But we haven’t turned into amateur farmers. The sheep belong to a neighbour – let’s call him G – who is not a farmer either, but a man of many parts. One item in his variegated portfolio of business, activities and animals, is that he keeps a goodly number of sheep. The professional farmers in the area may think G owns only a handful, but for us the number of his sheep is enough to populate our field with a pastoral presence and, more practically, to keep the vegetation down.
Easter was, of course, a lively time. G showed much devotion tending to the pregnant mothers and, when they came, the new arrivals. Within days, the soundscape became dominated by a chorus of lambs. It would start very early in the morning and die out with daylight. We soon learned to distinguish between a routine vocal expression, a more urgent, presumably hungry cry, and, the one that required action, the cry of a lamb in distress. This was usually due to a little one getting its head caught in the fence.

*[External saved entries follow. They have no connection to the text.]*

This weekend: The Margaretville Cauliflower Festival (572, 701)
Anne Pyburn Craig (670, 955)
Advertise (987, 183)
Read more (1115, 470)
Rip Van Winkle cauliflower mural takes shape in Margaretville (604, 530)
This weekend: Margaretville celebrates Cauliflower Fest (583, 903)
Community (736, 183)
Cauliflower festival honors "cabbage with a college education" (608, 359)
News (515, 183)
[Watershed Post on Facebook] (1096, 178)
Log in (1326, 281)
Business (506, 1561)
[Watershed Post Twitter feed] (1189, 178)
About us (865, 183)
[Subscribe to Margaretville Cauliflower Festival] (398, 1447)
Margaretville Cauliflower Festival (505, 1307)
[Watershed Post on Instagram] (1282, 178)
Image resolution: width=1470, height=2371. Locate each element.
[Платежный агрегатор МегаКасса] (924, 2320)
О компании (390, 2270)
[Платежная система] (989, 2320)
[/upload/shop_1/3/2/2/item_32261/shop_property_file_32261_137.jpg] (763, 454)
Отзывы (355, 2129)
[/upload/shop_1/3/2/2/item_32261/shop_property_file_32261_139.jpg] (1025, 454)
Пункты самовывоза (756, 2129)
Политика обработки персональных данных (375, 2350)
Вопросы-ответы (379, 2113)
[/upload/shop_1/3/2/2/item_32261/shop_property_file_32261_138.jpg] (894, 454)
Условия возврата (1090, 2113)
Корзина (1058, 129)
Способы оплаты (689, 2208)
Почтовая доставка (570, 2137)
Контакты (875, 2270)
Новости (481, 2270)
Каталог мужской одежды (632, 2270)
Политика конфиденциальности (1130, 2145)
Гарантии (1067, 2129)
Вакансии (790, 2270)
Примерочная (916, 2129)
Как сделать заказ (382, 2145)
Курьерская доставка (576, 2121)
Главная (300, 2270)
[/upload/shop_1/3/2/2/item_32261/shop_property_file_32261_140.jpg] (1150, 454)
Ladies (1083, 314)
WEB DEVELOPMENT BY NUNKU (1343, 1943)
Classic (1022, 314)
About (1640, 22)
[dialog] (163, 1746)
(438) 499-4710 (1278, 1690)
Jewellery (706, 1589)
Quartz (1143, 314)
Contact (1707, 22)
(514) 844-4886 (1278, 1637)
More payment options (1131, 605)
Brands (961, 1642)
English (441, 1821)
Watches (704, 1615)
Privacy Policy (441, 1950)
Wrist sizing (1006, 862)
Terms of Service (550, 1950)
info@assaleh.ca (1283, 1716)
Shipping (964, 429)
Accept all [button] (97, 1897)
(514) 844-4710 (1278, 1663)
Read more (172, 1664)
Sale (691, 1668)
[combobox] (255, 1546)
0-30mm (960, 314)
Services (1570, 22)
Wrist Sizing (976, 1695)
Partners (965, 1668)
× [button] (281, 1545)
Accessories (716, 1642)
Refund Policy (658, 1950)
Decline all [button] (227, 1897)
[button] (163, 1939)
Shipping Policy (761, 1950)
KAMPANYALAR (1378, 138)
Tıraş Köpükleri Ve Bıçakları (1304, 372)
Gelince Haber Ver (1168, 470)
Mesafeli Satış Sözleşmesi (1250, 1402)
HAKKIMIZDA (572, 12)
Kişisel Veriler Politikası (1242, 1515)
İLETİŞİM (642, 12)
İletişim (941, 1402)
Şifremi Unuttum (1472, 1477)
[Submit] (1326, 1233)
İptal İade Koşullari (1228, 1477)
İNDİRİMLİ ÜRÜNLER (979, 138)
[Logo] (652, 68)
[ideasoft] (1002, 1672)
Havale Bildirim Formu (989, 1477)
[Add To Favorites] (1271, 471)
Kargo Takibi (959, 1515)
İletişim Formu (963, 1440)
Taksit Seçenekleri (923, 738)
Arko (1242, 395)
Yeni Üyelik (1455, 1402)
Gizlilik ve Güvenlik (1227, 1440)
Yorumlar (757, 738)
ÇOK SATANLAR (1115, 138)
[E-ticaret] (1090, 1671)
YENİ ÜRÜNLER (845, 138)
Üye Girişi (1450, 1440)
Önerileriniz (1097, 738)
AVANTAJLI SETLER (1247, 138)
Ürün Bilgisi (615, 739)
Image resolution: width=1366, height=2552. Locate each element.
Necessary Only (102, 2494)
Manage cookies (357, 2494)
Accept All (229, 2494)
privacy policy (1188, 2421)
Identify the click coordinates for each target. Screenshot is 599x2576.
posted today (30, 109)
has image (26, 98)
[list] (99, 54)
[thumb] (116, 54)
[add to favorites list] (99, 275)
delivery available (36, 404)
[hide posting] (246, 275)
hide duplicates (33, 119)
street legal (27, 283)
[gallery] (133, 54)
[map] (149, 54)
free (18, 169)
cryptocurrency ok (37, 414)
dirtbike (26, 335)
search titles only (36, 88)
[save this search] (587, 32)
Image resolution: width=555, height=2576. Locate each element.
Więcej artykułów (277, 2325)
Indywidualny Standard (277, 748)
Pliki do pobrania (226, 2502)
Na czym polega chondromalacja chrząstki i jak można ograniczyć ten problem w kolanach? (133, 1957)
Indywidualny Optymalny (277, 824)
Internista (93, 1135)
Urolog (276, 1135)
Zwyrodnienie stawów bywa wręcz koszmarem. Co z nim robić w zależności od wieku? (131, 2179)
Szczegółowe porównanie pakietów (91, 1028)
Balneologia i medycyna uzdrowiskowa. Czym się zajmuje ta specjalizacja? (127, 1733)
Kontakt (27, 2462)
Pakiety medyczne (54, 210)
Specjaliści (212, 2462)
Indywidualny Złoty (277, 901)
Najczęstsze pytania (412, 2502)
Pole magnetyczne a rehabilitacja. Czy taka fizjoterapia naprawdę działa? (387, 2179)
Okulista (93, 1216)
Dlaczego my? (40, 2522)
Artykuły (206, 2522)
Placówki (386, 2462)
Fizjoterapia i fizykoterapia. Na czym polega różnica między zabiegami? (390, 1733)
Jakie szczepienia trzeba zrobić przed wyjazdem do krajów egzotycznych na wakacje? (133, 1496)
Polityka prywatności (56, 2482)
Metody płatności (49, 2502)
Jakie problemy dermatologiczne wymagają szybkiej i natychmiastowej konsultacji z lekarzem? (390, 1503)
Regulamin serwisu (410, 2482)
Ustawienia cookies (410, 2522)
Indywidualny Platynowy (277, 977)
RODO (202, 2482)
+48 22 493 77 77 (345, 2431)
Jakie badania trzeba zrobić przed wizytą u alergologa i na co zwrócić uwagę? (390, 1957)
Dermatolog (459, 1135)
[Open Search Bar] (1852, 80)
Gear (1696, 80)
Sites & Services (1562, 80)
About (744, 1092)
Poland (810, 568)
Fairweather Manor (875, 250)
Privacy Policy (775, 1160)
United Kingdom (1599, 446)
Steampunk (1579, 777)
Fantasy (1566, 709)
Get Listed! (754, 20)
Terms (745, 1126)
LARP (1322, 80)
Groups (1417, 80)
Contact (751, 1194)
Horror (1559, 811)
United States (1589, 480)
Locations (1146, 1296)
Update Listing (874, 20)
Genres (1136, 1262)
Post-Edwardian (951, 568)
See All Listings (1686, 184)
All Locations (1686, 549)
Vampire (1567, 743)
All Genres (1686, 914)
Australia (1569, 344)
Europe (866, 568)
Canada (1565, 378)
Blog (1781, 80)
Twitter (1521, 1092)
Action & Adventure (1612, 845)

The first such incident caused me much alarm and, when my attempts to extricate the head from the fence proved fruitless, I had to run back to the house to call K who, coming from good farmer stock, knew better than I what to do. After that, I was able to cope alone, and a good thing that was, since there followed many instances of young creatures needing to be rescued from garrotting themselves.
Even when not in distress, our new residents were the subject of much talk and interaction. The children, needless to say, were in a state of constant thrill at the course the events had taken in our field. They were good watchpersons ready to raise the alarm when a lamb was in trouble. And they were always game for a spot of conversation in or around the field with whoever, human or ovine, might respond to their tireless sociability. I suspect G’s patience may have been tested to the limit by these overtures.